WHAT YOU ARE ASKED TO DO
Leave out the lines before the one with "Opret bruger (567, 798)"; output that line and all remaining lines of the records exactly.
═════ SOURCE MATERIAL ═════
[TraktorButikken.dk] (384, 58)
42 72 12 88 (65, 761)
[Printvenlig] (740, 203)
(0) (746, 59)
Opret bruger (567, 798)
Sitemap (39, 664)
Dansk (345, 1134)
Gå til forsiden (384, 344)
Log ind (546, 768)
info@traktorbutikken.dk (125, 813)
═════
SOLUTION BELOW
Opret bruger (567, 798)
Sitemap (39, 664)
Dansk (345, 1134)
Gå til forsiden (384, 344)
Log ind (546, 768)
info@traktorbutikken.dk (125, 813)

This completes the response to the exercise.